═══ EXTRAIT À LIRE ═══

L'île du Millénaire possède une végétation abondante et la plupart des îlots qui la composent possèdent trois zones de végétation concentriques : une zone périphérique composée en grande partie d'héliotropes, une zone centripète d'arbustes, principalement des Tournefortia argentea, et un centre de forêts typiquement composées d'un arbre, le Pisonia grandis. Cette répartition de la végétation est particulièrement marquée sur les plus grands îlots alors que les plus petits possèdent une forêt moins dense voire inexistante. La flore de l'atoll compte aussi des cocotiers sur les îlots de grande taille[1], des Surianaceae et des Morinda citrifolia.

L'atoll est un important lieu de reproduction pour un certain nombre d'espèces d'oiseaux marins, notamment la sterne fuligineuse avec environ 500 000 individus dont une importante colonie sur les îlots de l'Est, et la frégate du Pacifique avec plus de 10 000 individus. L'île du Millénaire et sa voisine, Flint, accueillent également des populations de crabes de cocotier parmi les plus importantes au monde. On trouve aussi d'autres animaux originaires de l'atoll dont le tridacne géant avec une abondante population dans le lagon, le bernard l'ermite et de nombreuses espèces de lézards.

Certaines espèces menacées y séjournent régulièrement comme la tortue verte qui niche sur les plages malgré le constat d'un récent braconnage[Scott 3]. Le courlis d'Alaska (Numenius tahitiensis), un oiseau migrant d'Alaska, est également classé vulnérable[7].

Des espèces non-autochtones ont également été importées sur l'île. Au niveau de la flore, près d'une vingtaine de variétés ont été introduites sur l'atoll par l'homme comme Ipomoea violacea qui commence à proliférer. L'île semble cependant bien se remettre de ces implantations végétales, les cocotiers par exemple, qui ne sont pas adaptés à la nature de l'île tendent à se raréfier. Des chats et des chiens domestiques, accompagnant le passage des hommes, ont décimé des populations d'oiseaux marins de certains îlots, en particulier celui d'Ana-Ana[7].

Administration

L'histoire politique de l'île du Millénaire ne commence que tardivement par rapport à sa découverte puisqu'elle n'est revendiquée pour la première fois qu'en 1868 par le Royaume-Uni, par la voix du capitaine Edward Nares à bord du HMS Reindeer[Kepler 7]. Par la suite, l'île est intégrée en 1972 à la colonie britannique des îles Gilbert et Ellice, devenue autonome un an auparavant, puis à la République des Kiribati en 1979[Kepler 8].

Les Kiribati ne possédant aucune subdivision administrative, l'île du Millénaire, de même que les autres îles et atolls des îles de la Ligne et des îles Phœnix, est gérée directement par le ministère du Développement du groupe de la Ligne et des Phœnix, en anglais Line and Phoenix Group Development Ministry[Scott 2], qui siège à London, sur l'île Christmas.

═══ MATÉRIEL FOURNI ═══

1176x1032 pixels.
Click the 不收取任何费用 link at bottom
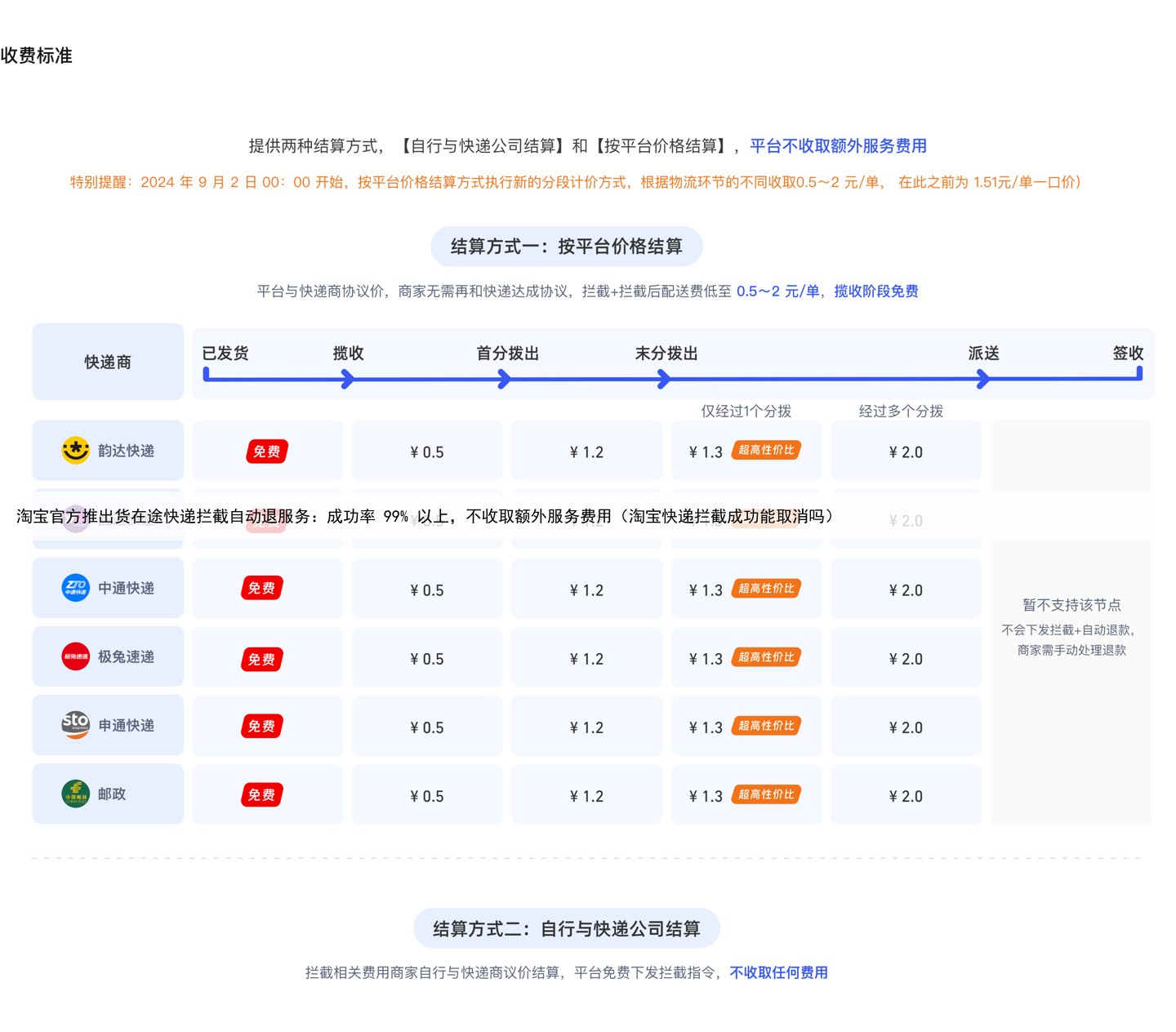coord(778,972)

═══

**CONSIGNE 1:**
Relevez tous les végétaux nommés dans l'extrait sur l'île du Millénaire.
**CONSIGNE 2:**
Rédigez, s'il vous plaît, la suite de l'extrait sur l'île du Millénaire, à partir de sa dernière phrase.
Le matériel fourni n'est pas utile ici.

**RÉPONSE RÉDIGÉE 1:**
Héliotropes, Tournefortia argentea, Pisonia grandis, cocotiers, Surianaceae, Morinda citrifolia, Ipomoea violacea.

**RÉPONSE RÉDIGÉE 2:**
Histoire

Occupation polynésienne

Il n'existe que peu de preuves d'une installation permanente ou de séjour prolongé de Polynésiens bien avant l'arrivée des premiers Européens. On trouve ces traces d'occupation sur les plus grands îlots formant l'île : des gravures et d'autres éléments tels que des pirogues ou des restes d'hypothétiques sépultures furent découverts par les premières expéditions sur l'atoll[Kepler 1]. Un grand marae, typique de ce que l'on a pu trouver aux Tuamotu, est observable dans l'Ouest de l'îlot Nake[Bryan 2]. Cependant, il n'a pas été établi de datation précise de ces objets par les archéologues.

XVIe et XIXe siècles

Dessin d'un des membres des expéditions de l'éclipse de Soleil observée sur l'île en 1883.

Tout porte à croire que cet atoll fasse partie des îles Infortunées, les deux seuls atolls aperçus pendant les trois mois et vingt jours de traversée de la mer Pacifique lors de la première circumnavigation par l'équipage de Magellan. Si ce n'est pas Caroline, ce sont les voisines Vostok voire Flint. Antonio Pigafetta la baptise (en italien) "isola de' tiburoni" (ce mot est une transcription de l'espagnol tiburones, donc "île des Requins"). La flotte de Magellan y capture de nombreux requins, constate qu'elle est déshabitée et n'y voit qu'oiseaux et forêts.

La première expédition européenne à faire mention de l'île du Millénaire est celle du Portugais Pedro Fernandes de Queirós, voguant sous pavillon espagnol, qui la (re)découvre le . Il nomme alors l'atoll San Bernardo[Kepler 1]. L'embarcation, à court d'eau et de nourriture ne s'attardera pas sur l'île car l'équipage n'y trouve pas de source. La description qu'en fait De Queirós est d'ailleurs très succincte et révélatrice d'un besoin crucial en eau. Néanmoins, les eaux environnantes sont très poissonneuses et permettent un réapprovisionnement de l'expédition. D'où le deuxième nom de l'île : Isla del Pescado, Île du poisson en français.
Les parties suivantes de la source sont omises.